By Sue Ellen Woodcock
Although she was born in Chelsea, the Winthrop Transcript Woman of the Year for 2017 is all about Winthrop, from her career to family to her public service Precinct 6 Councillor Linda J. Calla is Winthrop.
For the past 40 years she’s devoted herself to the town, most recently serving as the Precinct 6 representative on the Town Council. In the past year Calla’s work has focused focused on the health and well-being of the town.
She has pretty much touched every corner of Winthrop from the PTA, to youth hockey
Calla is a former member of CASA’s Board of Directors and a member of the Emergency Operations Center.
“In reflecting back, I feel the town has made tremendous strides,” Calla said.
She has successfully volunteered for numerous town endeavors while also working in the real estate industry in Winthrop, she’s a certified paralegal and a seasonal tax examiner for the Department of Revenue.
Calla, is known as the first female voice on the town council when it was formed 12 years ago. Also joining her on the first council was Russ Sanford, Nick DelVento, Phil Boncore and James Leterrie. Sanford and Delvento have retired. Calla herself has run in four elections, all unopposed. Not bad for the girl who graduated from Winthrop High School in 1969
“Prior to that I was a town meeting member for years,” Calla said in her Almont Road home.
Calla and her husband Steve have three grown sons (Glen, Steven, and Jason), daughter-in-laws and nine grandchildren (ranging in age from 22 years old to nine- months). All three generations live in Winthrop.
Lately, Calla has been working on the helping the town find a new home for a public safety building for the town.
“We need to find a location,” Calla said.
She also feels strongly about growing businesses in town and has long been a supporter of the Shirley Street businesses.
“It has finally come around,” Calla said. “A once hopeful Crystal Cove development along the waterfront was what I had hoped would breathe new life into the Shirley Street area both directions. The area is bound to be a successful waterfront area. There is much hope for Shirley Street.”
“I want to see responsible growth and development in town,” she added.
Calla’s goals for the upcoming year is to continue separating the Health Department from Inspectional Services. She also played a role in having the town make two recovery coaches town employees.
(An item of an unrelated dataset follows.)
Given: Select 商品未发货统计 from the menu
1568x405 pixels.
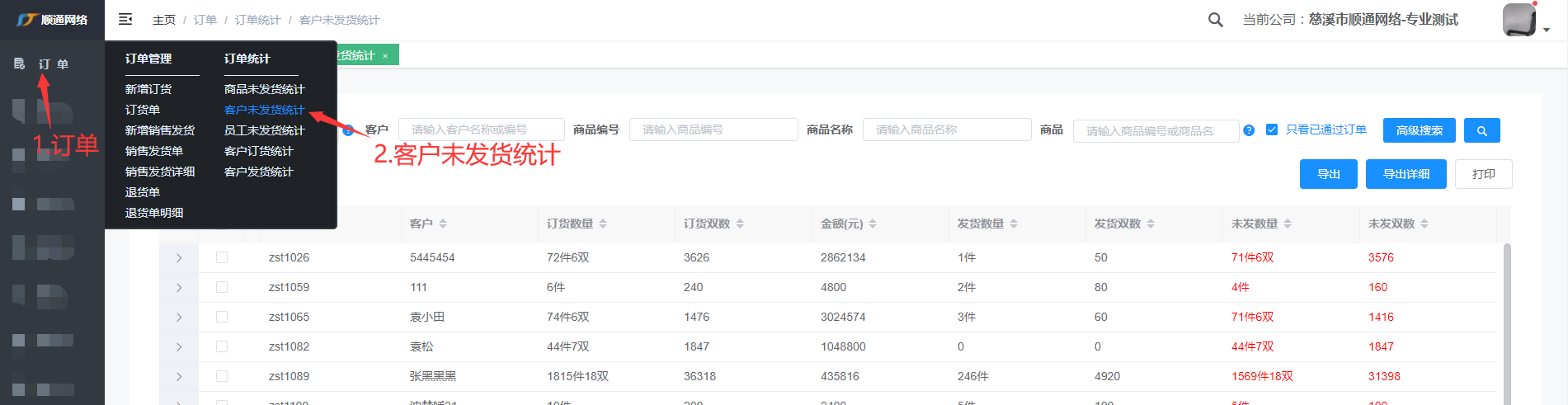Looking at the screenshot, I should tap(264, 89).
She would also like to a fundraiser for the new boat for the fire department.
“I’m always trying to do what I can do,” Calla said.
Here’s just a few more things Calla has done over the years: bicycle rodeos handing out helmets, participating in the DARE program, child safety id kits for the town children, the renovation of the Darlyrmple School, the development at 101 Veterans Road.
She also worked with police, fire and the Point Shirley Neighborhood to crack down on absentee landlords and their poor choice of tenants.
“The area was finally cleaned out and the neighbors could once again enjoy their homes without fear,” Calla said.
Calla can think of no better place to live than Winthrop.
“Winthrop is a beautiful town. We have all new schools, a new state of the art Miller Field, spectacular views, miles of beautiful shoreline, fabulous restaurants, marinas, yacht clubs, a nine-hole golf course and a ferry that takes us to Boston in 20 minutes,” Calla said.